:: ENTRIES SUPPLIED ::

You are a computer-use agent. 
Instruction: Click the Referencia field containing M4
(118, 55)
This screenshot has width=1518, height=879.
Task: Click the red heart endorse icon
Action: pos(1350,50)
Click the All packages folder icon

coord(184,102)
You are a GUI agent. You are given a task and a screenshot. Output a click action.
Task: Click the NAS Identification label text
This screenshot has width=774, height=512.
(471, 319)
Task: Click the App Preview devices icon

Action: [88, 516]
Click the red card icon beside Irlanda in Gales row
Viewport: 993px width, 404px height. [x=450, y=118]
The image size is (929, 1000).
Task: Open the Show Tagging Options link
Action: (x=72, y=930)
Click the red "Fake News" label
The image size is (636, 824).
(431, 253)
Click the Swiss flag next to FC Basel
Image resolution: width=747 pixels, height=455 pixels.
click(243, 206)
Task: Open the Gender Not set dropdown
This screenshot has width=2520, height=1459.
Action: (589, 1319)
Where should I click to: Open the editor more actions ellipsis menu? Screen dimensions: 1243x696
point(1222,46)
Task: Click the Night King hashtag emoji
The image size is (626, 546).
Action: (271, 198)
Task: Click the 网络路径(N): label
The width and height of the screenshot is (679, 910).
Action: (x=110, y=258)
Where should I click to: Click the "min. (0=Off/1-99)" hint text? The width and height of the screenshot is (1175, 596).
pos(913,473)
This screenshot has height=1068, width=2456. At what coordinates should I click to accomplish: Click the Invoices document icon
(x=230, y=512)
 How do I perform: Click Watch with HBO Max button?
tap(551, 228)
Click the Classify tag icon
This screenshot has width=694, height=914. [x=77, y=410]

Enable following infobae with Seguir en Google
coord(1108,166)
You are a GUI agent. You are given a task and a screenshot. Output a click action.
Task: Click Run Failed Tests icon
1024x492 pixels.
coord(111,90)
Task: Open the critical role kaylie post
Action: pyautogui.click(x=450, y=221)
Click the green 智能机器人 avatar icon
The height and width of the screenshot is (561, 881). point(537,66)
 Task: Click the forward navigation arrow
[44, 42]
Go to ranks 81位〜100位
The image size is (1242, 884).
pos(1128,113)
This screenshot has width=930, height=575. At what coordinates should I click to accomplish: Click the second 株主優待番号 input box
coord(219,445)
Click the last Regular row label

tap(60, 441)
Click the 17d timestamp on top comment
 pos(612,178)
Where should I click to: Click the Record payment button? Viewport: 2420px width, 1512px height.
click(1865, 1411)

:::

● THE PROBLEM:
For this exercise, set down all of the entries again word for word.

● EXERCISE RESULT:
You are a computer-use agent. 
Instruction: Click the Referencia field containing M4
(118, 55)
This screenshot has width=1518, height=879.
Task: Click the red heart endorse icon
Action: pos(1350,50)
Click the All packages folder icon

coord(184,102)
You are a GUI agent. You are given a task and a screenshot. Output a click action.
Task: Click the NAS Identification label text
This screenshot has width=774, height=512.
(471, 319)
Task: Click the App Preview devices icon

Action: [88, 516]
Click the red card icon beside Irlanda in Gales row
Viewport: 993px width, 404px height. [x=450, y=118]
The image size is (929, 1000).
Task: Open the Show Tagging Options link
Action: (x=72, y=930)
Click the red "Fake News" label
The image size is (636, 824).
(431, 253)
Click the Swiss flag next to FC Basel
Image resolution: width=747 pixels, height=455 pixels.
click(243, 206)
Task: Open the Gender Not set dropdown
This screenshot has width=2520, height=1459.
Action: (589, 1319)
Where should I click to: Open the editor more actions ellipsis menu? Screen dimensions: 1243x696
point(1222,46)
Task: Click the Night King hashtag emoji
The image size is (626, 546).
Action: (271, 198)
Task: Click the 网络路径(N): label
The width and height of the screenshot is (679, 910).
Action: (x=110, y=258)
Where should I click to: Click the "min. (0=Off/1-99)" hint text? The width and height of the screenshot is (1175, 596).
pos(913,473)
This screenshot has height=1068, width=2456. At what coordinates should I click to accomplish: Click the Invoices document icon
(x=230, y=512)
 How do I perform: Click Watch with HBO Max button?
tap(551, 228)
Click the Classify tag icon
This screenshot has width=694, height=914. [x=77, y=410]

Enable following infobae with Seguir en Google
coord(1108,166)
You are a GUI agent. You are given a task and a screenshot. Output a click action.
Task: Click Run Failed Tests icon
1024x492 pixels.
coord(111,90)
Task: Open the critical role kaylie post
Action: pyautogui.click(x=450, y=221)
Click the green 智能机器人 avatar icon
The height and width of the screenshot is (561, 881). point(537,66)
 Task: Click the forward navigation arrow
[44, 42]
Go to ranks 81位〜100位
The image size is (1242, 884).
pos(1128,113)
This screenshot has width=930, height=575. At what coordinates should I click to accomplish: Click the second 株主優待番号 input box
coord(219,445)
Click the last Regular row label

tap(60, 441)
Click the 17d timestamp on top comment
 pos(612,178)
Where should I click to: Click the Record payment button? Viewport: 2420px width, 1512px height.
click(1865, 1411)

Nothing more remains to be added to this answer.